Alla Milano Design Week 2026 gli spazi della piscina Romano, storico impianto sportivo nel quartiere Città Studi, diventano il contesto di un progetto espositivo di 6:AM che mette in relazione design contemporaneo e architettura razionalista. Dopo l’esperienza dello scorso anno alla piscina Cozzi, lo studio fondato da Edoardo Pandolfo e Francesco Palù che lavora tra ricerca progettuale e produzione, con particolare attenzione al vetro e alle tecniche muranesi reinterpretate in chiave contemporanea, torna a lavorare in un’infrastruttura sportiva storica della città, utilizzandone gli spazi come dispositivo espositivo.

Inaugurata nel 1929 e progettata dall’ingegnere e architetto Luigi Lorenzo Secchi nell’ambito del programma di ampliamento degli impianti sportivi milanesi tra gli anni Venti e Trenta, la piscina Romano si sviluppa attorno alla grande vasca all’aperto e agli edifici di servizio che ne definiscono il perimetro.
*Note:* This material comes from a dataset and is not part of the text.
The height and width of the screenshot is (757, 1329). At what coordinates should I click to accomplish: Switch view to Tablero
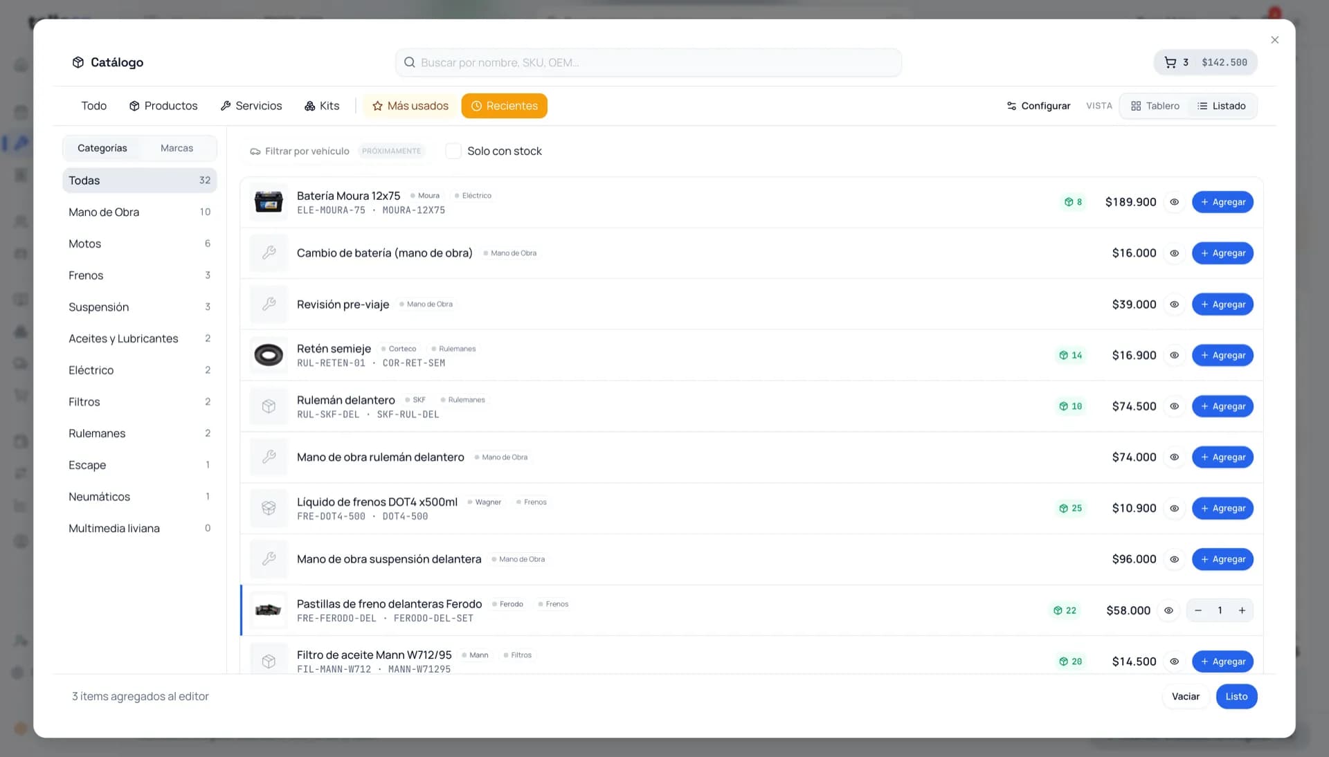[1155, 106]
L’accesso avviene oggi da via Ampère attraverso una palazzina realizzata nel 1934 che conduce al parco e agli spazi della piscina.

Il progetto occupa gli ambienti coperti dell’impianto – in particolare la grande navata e gli ex spogliatoi – trasformandoli in un sistema di spazi espositivi. La navata centrale accoglie l’installazione principale e la presentazione dei prodotti, mentre gli ambienti laterali diventano luoghi dedicati a interventi specifici e a diverse tipologie di oggetti.